提示文 →
港区でスタートアップ事業の支援を行っている「港区立産業振興センター」に集う方々にお話を聞きながら、区内のベンチャー企業を紹介していく本企画。今回お話を伺ったのは、株式会社セントラルベースの正村様よりご紹介いただいたCOTS COTS LTDの共同代表を務める清水 政宏さんです。「港区にいながらアフリカのウガンダでレストランを経営されている方」とのこと。

COTS COTS LTD共同代表の清水 政宏さん

「どうしてウガンダに店を?」「いろいろあるのにレストラン?」

色々と疑問が浮かんできますが、そのお答えはご本人に直接伺ってみたいと思います。

偶然の出会いから始まった未知の国“ウガンダ”での飲食店経営

そもそも皆さんは『ウガンダ』という国のことをご存知でしょうか?

取り組む課題 →
1. 提示文を2文で要約してください。
2. 提示文にある「色々と疑問が浮かんできますが、そのお答えはご本人に直接伺ってみたいと思います。」という一文を英語に訳してください。

資料 →
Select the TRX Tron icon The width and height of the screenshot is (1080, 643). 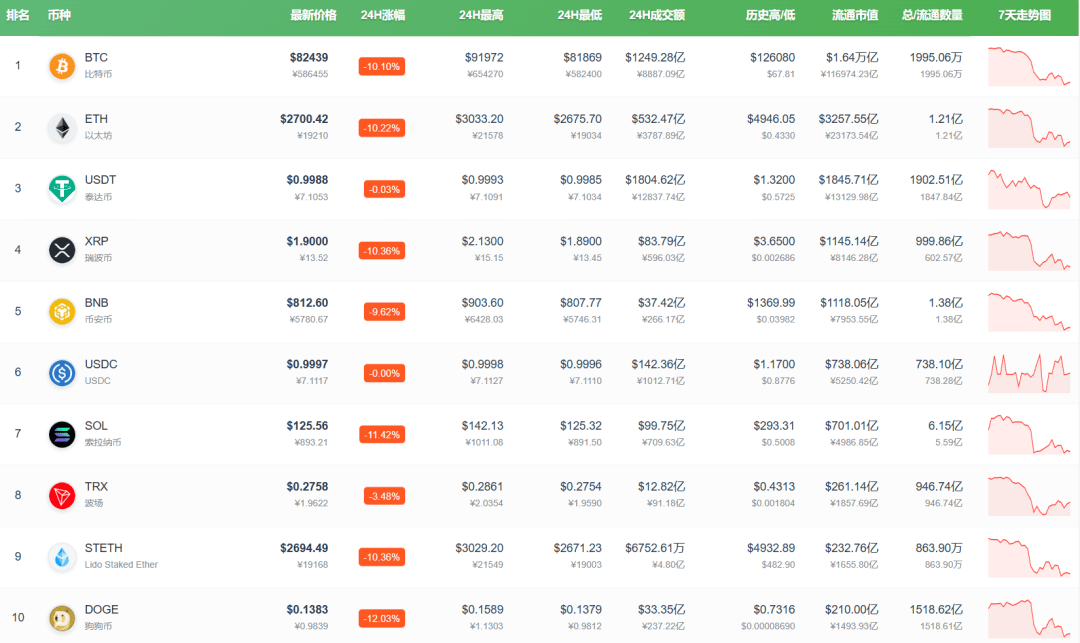point(61,495)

課題別の解答 →
1. 港区立産業振興センターに集う人々に話を聞きながら区内のベンチャー企業を紹介する企画で、今回はCOTS COTS LTDの共同代表を務める清水政宏さんに話を伺っている。清水さんは、港区にいながらアフリカのウガンダでレストランを経営している人物として紹介されている。

2. Various questions come to mind, but I would like to hear the answers directly from the person concerned.